"""

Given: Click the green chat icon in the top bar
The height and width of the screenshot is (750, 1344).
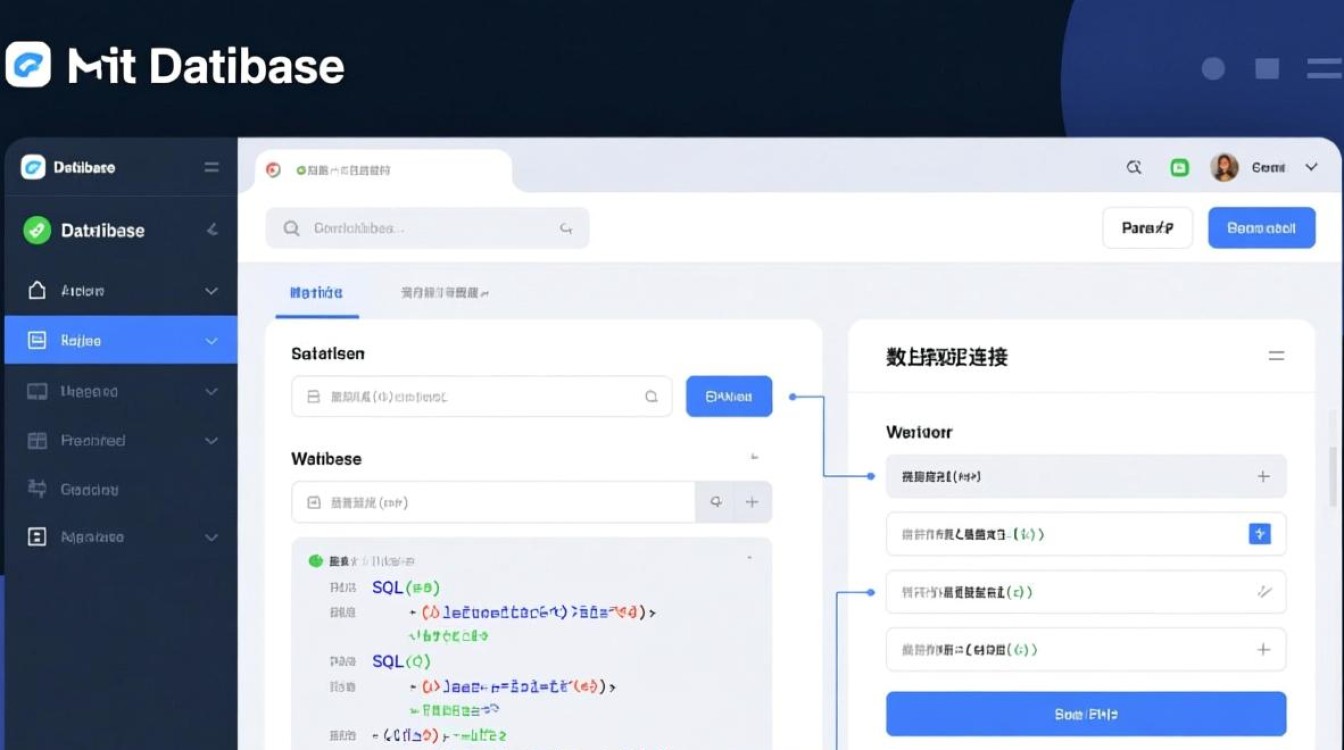Looking at the screenshot, I should click(x=1179, y=167).
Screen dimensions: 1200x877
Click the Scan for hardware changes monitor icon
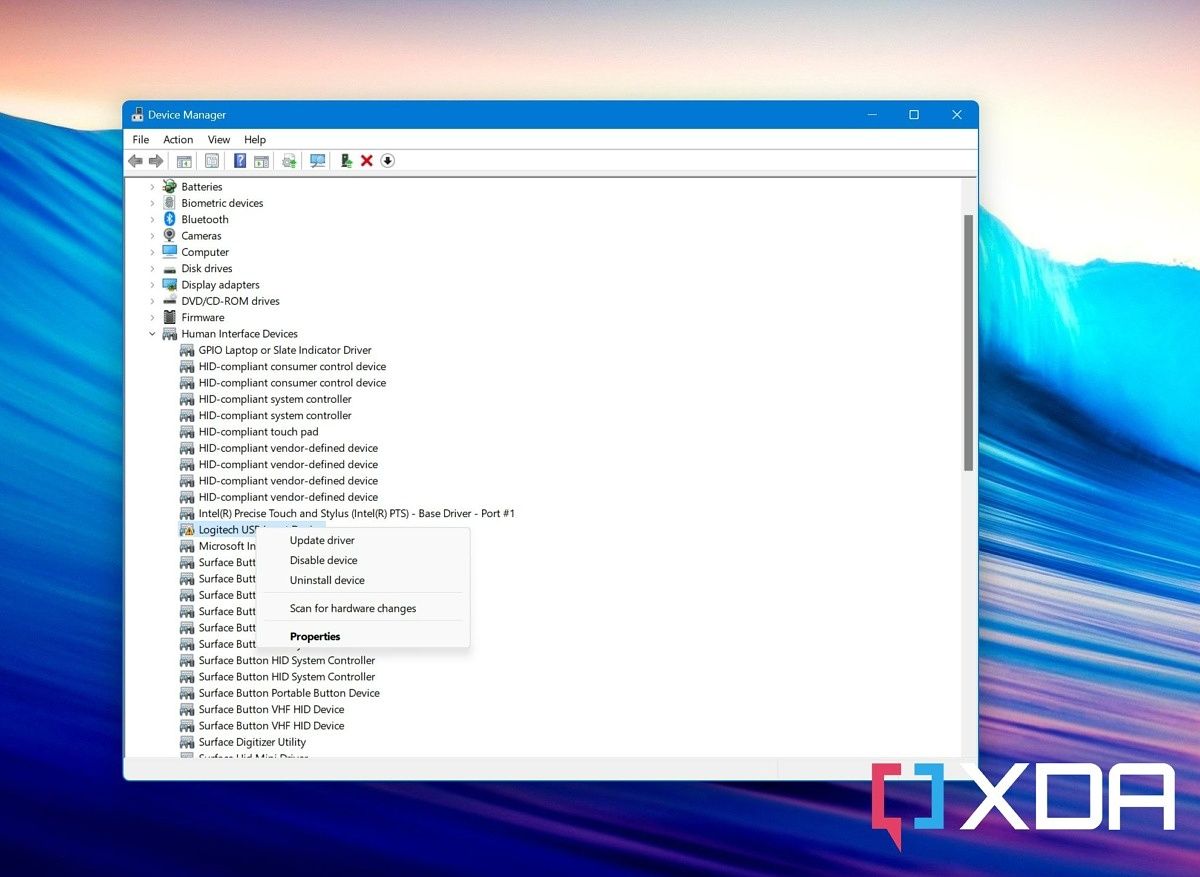(318, 161)
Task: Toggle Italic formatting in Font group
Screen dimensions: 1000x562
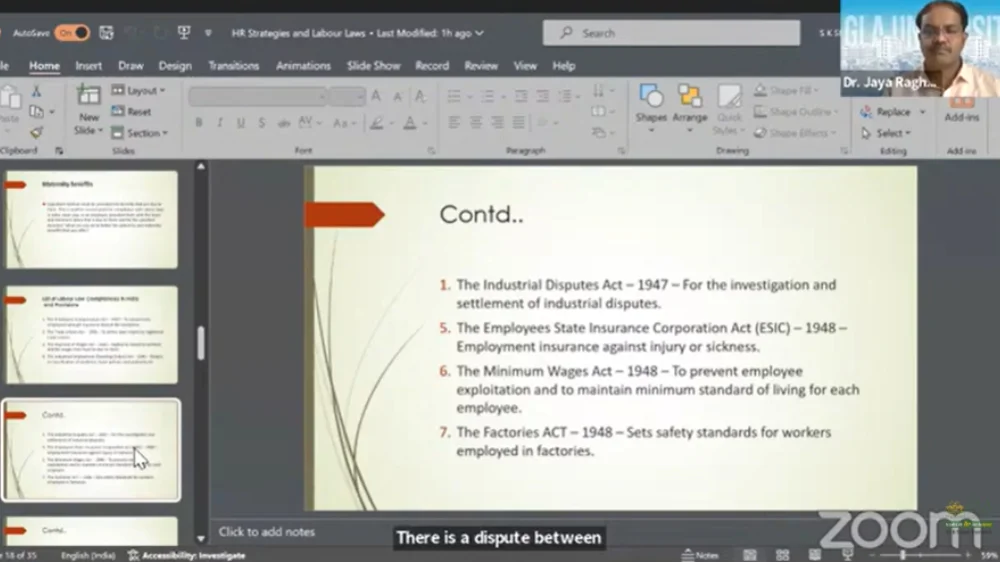Action: [x=220, y=123]
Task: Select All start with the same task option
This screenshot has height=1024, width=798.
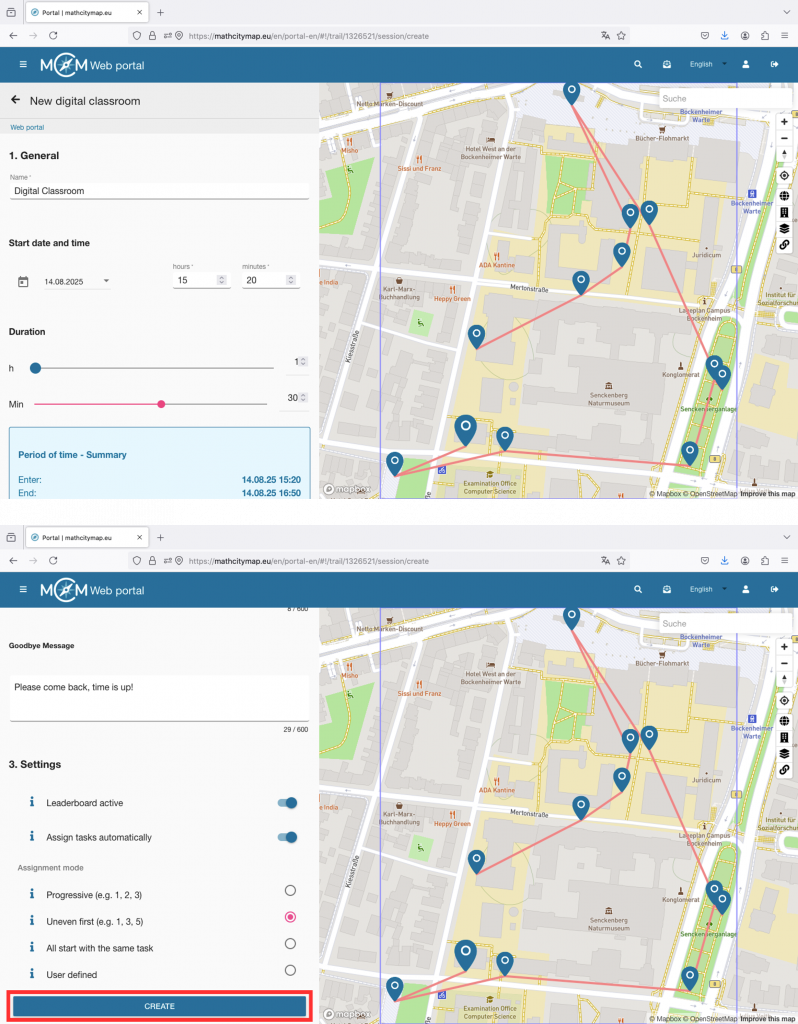Action: [x=290, y=943]
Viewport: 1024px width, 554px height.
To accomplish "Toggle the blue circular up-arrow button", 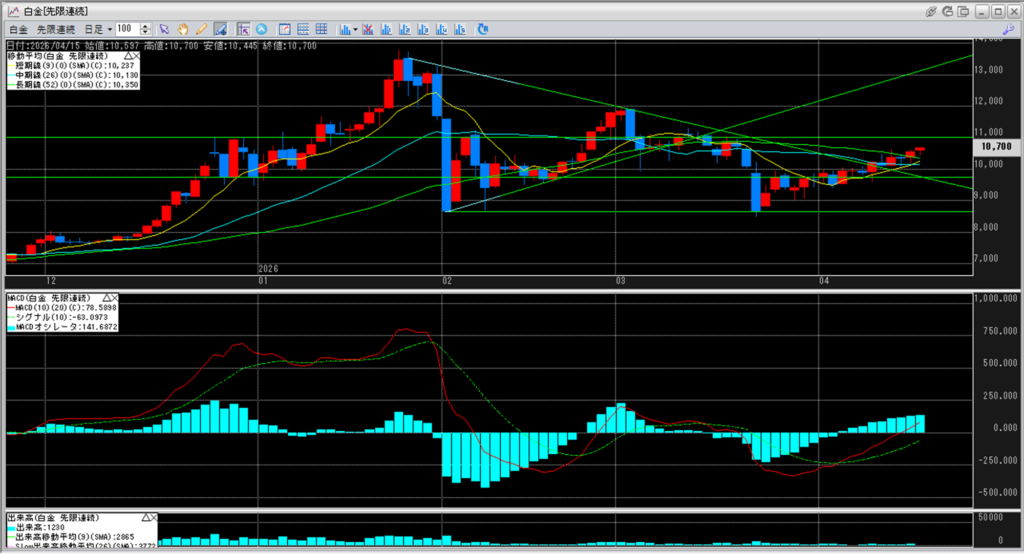I will 262,29.
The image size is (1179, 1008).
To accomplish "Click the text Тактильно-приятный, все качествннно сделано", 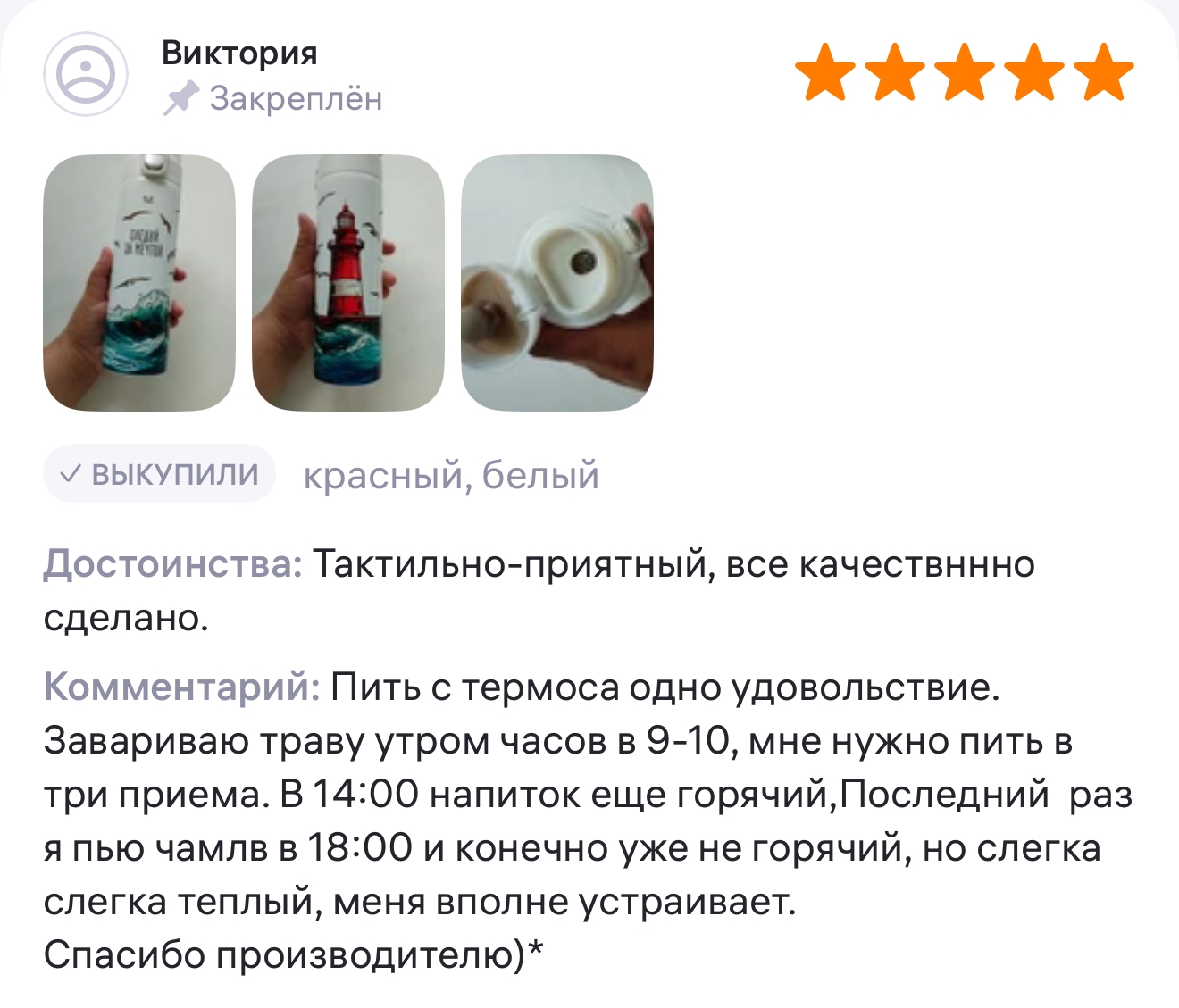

"""

*WHAT IS REQUIRED*. Leaving out every picture, repeat exactly the lines of the records from the start through the line that has "Task: Toggle Italic formatting in Font group".

*SOLVED EXERCISE*.
Given: Click the green chat icon in the top bar
The height and width of the screenshot is (750, 1344).
Looking at the screenshot, I should click(x=1179, y=167).
Screen dimensions: 1200x877
Click the Scan for hardware changes monitor icon
(318, 161)
Task: Toggle Italic formatting in Font group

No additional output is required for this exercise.